Cuando se ha percibido ese cariz, cuesta dejar de verlo. Sucede con sus famosas Siluetas, eje central de su trabajo, cuerpos camuflados en entornos naturales que buscan una comunión imposible con el paisaje, como si quisieran volver a la matriz materna cuando ya han sido expulsadas de ella y han tenido que exponerse, lo quisieran o no, a los infortunios que les aguardaban ahí fuera. Tierra, agua y fuego, las rocas del camino, el musgo del estanque y la arena del desierto le sirven para crear esculturas vivas —”yo soy escultura”, dijo una vez, desmintiendo una perezosa vinculación a la performance— que son alegorías de la vida, la muerte y la transformación. Están influidas por los rituales de la santería afrocubana, como se ha dicho hasta la saciedad, aunque resulte inapropiado exotizar a Mendieta o reducirla al estatus de quien se pasó la vida buscando un paraíso perdido precolombino o preindustrial.
La muestra se completa con algunas curiosidades: cuatro pinturas firmadas entre 1969 y 1971, inscritas en un inesperado neofauvismo; imágenes de sus dibujos antropomórficos, con aspecto de pechos y vulvas neolíticas, y un conjunto de fotografías inéditas descubiertas en 2022. Aportan un valor añadido respecto a otros homenajes recientes a Mendieta, que no ha dejado de protagonizarlos desde hace década y media. Solo se echa de menos en esta exposición valiosa algún contrapunto que ejemplifique que su reconexión retroactiva con la Madre Tierra es también, o ante todo, un agresivo rechazo de nuestra árida civilización. Por su exilio siendo una niña, como parte de la llamada Operación Peter Pan tras la llegada al poder de Castro, cuando llegó sola con su hermana a EE UU (no volvió a ver a su madre hasta un lustro después, y a su padre, encarcelado, hasta la recta final de su vida). Y, sin duda, por las situaciones de racismo y violencia vividos en ese exilio supuestamente dorado.
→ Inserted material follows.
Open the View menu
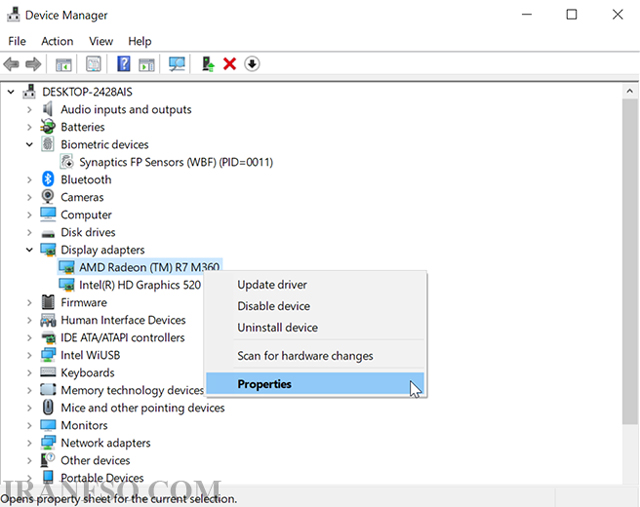Screen dimensions: 640x507 [x=101, y=41]
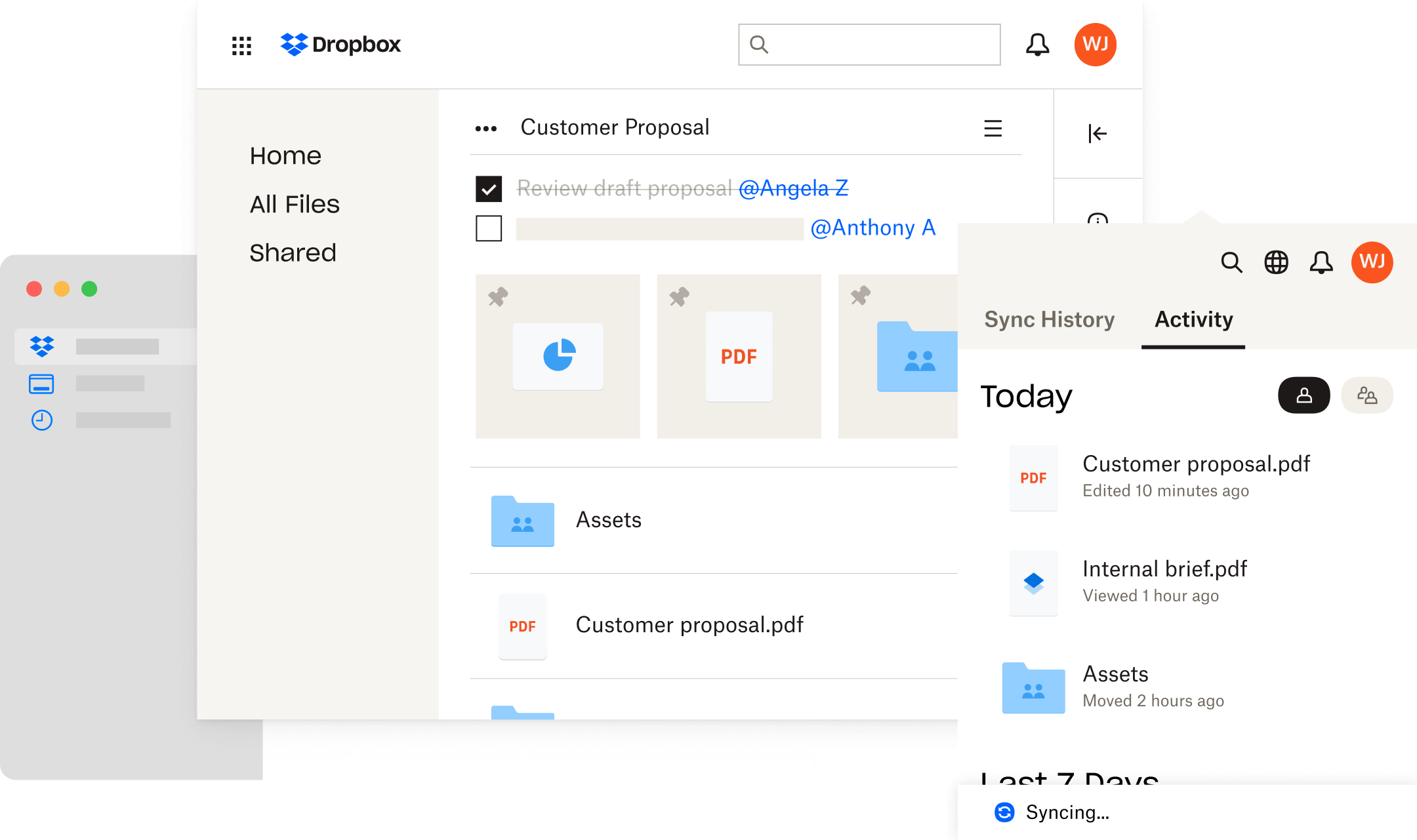
Task: Toggle the personal activity filter near Today
Action: tap(1304, 395)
Por ejemplo, su serie Rape Scene, tal vez imposible de exhibir en el clima actual, documentaba una performance que realizó en 1973, cuando todavía estudiaba en la Universidad de Iowa. Tras la violación de una joven en el campus, Mendieta invitó a sus compañeros de clase a acudir a su apartamento. Cuando llegaron, la puerta estaba entreabierta y la artista se encontraba en el suelo, sangrando, inmóvil y muda. En la misma posición que la víctima, según documentó la prensa local. La obra, influida por los accionistas vieneses —sobre todo, por las mujeres del movimiento, como Valie Export o Renate Bertlmann—, no está presente en la muestra. Sí lo están, en cambio, trabajos tardíos que insinúan, con más amabilidad, aspectos parecidos. Todos ellos están ambientados en suburbios residenciales, que traducen una violencia más sorda pero igual de estructural: la de tener que amoldarse a los dogmas de una sociedad que, en realidad, le repugnaba. Su comunión con la naturaleza y su insistente búsqueda del origen (la patria, la infancia, el útero) fueron, con toda probabilidad, más desesperadas que plácidas.
‘Ana Mendieta. En búsqueda del origen’. Musac. León. Hasta el 19 de mayo.